_PROVIDED ENTRIES_
==*==

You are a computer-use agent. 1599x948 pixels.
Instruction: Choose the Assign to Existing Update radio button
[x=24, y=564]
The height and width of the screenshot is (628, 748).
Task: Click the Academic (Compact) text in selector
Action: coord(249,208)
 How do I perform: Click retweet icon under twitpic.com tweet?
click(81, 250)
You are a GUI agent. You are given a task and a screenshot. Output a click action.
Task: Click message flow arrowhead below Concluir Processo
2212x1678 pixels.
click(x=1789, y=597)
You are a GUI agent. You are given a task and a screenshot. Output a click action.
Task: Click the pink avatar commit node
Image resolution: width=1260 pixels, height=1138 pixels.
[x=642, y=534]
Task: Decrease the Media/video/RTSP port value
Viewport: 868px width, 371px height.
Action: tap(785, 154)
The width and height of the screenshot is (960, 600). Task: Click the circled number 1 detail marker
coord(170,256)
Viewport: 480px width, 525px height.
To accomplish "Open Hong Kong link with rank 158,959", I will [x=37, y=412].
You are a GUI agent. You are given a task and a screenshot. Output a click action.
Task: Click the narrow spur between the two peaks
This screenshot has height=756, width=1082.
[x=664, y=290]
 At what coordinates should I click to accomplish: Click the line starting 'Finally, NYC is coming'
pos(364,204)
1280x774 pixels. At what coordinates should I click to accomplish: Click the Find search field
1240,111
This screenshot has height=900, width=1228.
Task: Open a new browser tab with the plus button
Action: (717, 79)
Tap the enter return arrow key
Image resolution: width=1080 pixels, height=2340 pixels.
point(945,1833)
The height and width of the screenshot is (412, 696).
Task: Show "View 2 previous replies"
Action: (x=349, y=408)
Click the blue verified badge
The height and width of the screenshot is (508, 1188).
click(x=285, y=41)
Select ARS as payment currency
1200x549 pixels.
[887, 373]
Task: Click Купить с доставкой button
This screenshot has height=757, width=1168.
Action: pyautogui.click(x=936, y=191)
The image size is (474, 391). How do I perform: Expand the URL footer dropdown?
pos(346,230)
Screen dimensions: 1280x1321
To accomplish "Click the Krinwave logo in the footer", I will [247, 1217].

==*==

_REQUEST_
Pick out every line in the records above that contains the string "button" and copy each of those lines in full.

_WORKED SOLUTION_
Instruction: Choose the Assign to Existing Update radio button
Task: Open a new browser tab with the plus button
Task: Click Купить с доставкой button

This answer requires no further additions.